>> Start PAGE TEXT
She wears my (old) sunglasses at night….because she thinks they make her “see better”….
See, here’s the thing. For the monkey and I to coexist in harmony now that school is over, we have some SERIOUS work to do. Because she does it ALL DAY. WITH ME. And, with me only.
Let’s see…. She clings. She whines. She NEEDS. All day long. And, I finally recognized this today. I finally recognized what’s been WEARING ME RIGHT OUT every single day.
Look! Playing independently….

…YOU WOULD THINK. But, noooo. Apparently, playdough is a TEAM-ORIENTED activity. DUDE!?!
So, I set her up with the playdough, roll a few pancakes, make a few butterflies, horses and, of course, kitty cats. I put in my time. But, it’s not enough. I go to sit down at my computer to take a MUCH-NEEDED break with my twitter buds and maybe write a post or two, and I get yelled at: “MAMA, COME!” Excuse me? I’m right here. We are in the same teeny tiny living room. You are practically right beside me. And, why are you YELLING in this teeny tiny living room? I can hear you BREATHING.
Eventually, she releases me. Only to leave the playdough but a few seconds later to climb up on the couch beside me, stick a thumb in her mouth and claw at my clavicle (yes, I’m being serious).
She’s not like this with anyone else. With everyone else — teachers, it’sgrandma, even Josh-O — she’s a great independent player. Yet with me she CLINGS to my thighs, my shirt, my hands, my clavicle. Like a LEACH, like a, ermmm, newborn. How old is too old for baby sling???

Photo, with thanks, c/o Celebrity Baby Blog.
Noah Wyle’s daughter Auden (2.5 yo) is still in the sling…. And, Kate Hudson carried her daughter son Ryder HAIRCUT in a sling when he was this HUGE already….

Photo, with thanks, c/o Celebrity Baby Blog.
Ahhh, the monkey would LOVE it. Soooo close to clavicle….
Anyway, NOT HAPPENING. We’re talking through our issues instead. And, and, AND, I SIGNED US UP TO TAKE A DANCE CLASS…TOGETHER! Just the two of us! “I WILL LLLLLLOVE THAT!” she said when I told her about it. I’m thinking that spending that fun concentrated time together every week (just us) will get ME out of her system a little.
It’s a work in progress. We BOTH need to be happy if we’re going to spend SO MUCH time together this summer.
I know, in a few years I’ll be WISHING for a cuddle. I know. I SO know. I’m NOT forgetting to be grateful, and I am enjoying the little projects we do together….

Hmph. She’s a cheaty little monkey, that one…. I hope she’ll always covet my clavicle…. I just need a liiiiiiitle space now and then on these long hot summer days. Too much to ask?








Yvie said on June 27th, 2008 at 12:06 am
I don’t think I can manage to carry my son in a sling. I mean, he is very heavy now, I’d probably have osteoporosis now. Hahaha!
I love slings though, it looks so stylish. 
Yvies last blog post..Tangerine’s Lullaby’s entry for 6/27/08
Lindsey said on June 27th, 2008 at 12:24 am
Aaah. I have the same problem… but “Mommy come watch me pee!” Uh, no thanks!! I love when he plays by himself, usually involves something I’ll regret a bit later, like watering the garden (and his brother), washing the dishes in the sink (and the floor), making the grocery list (and drawing on the table). He always wants me to read him his stories at night, me to bathe him, wants to sit beside me at dinner, me me me. Poor Daddy sometimes! Luckily he always asks Daddy to play Lego. He’s much better than me, though I rock at the train track set-ups.
>> End PAGE TEXT
REQUIREMENTS
A. In the blog post, what kind of class did the writer sign up to take together with the monkey?
B. Please reproduce a passage of the blog post word for word, beginning at the words that have "She’s not like" and stopping after "for baby sling???".
>> Start STORED DATA
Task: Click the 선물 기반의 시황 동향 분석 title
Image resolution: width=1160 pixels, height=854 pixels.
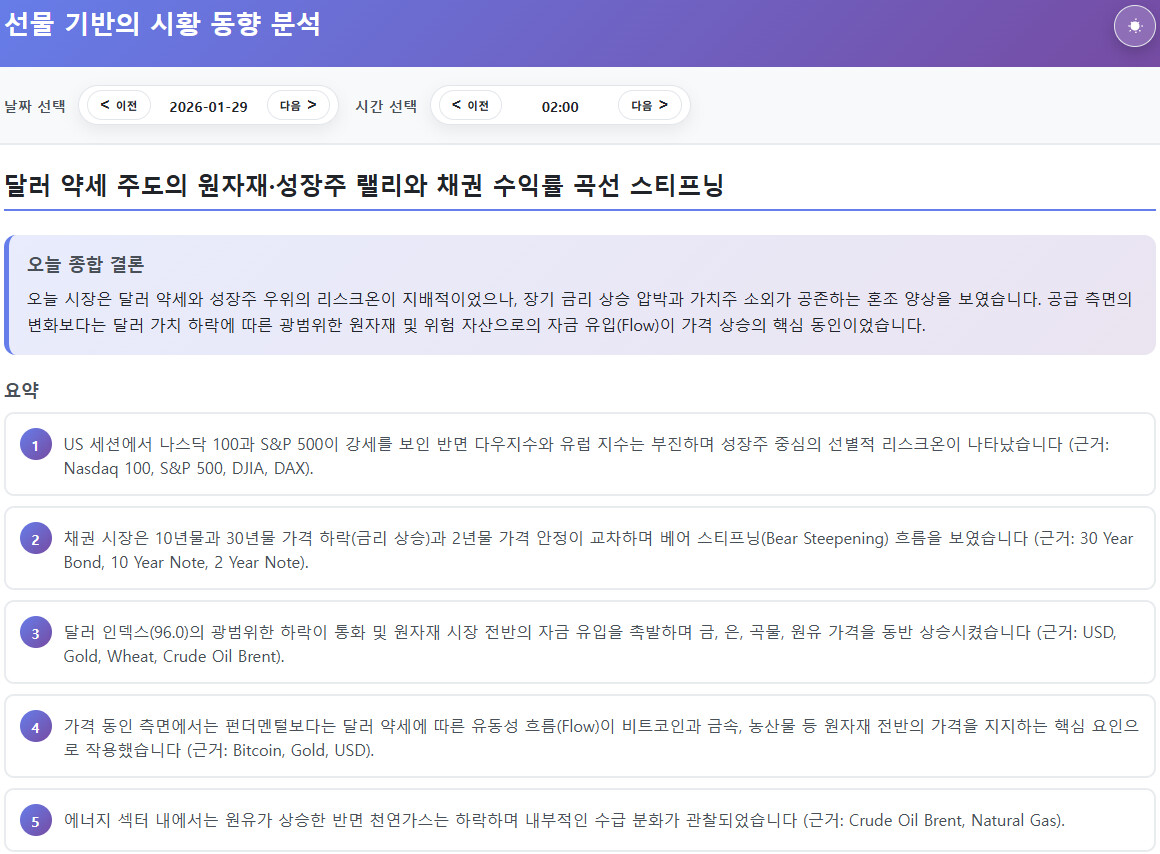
>> End STORED DATA
ANSWERS BELOW
A. A dance class.

B.
She’s not like this with anyone else. With everyone else — teachers, it’sgrandma, even Josh-O — she’s a great independent player. Yet with me she CLINGS to my thighs, my shirt, my hands, my clavicle. Like a LEACH, like a, ermmm, newborn. How old is too old for baby sling???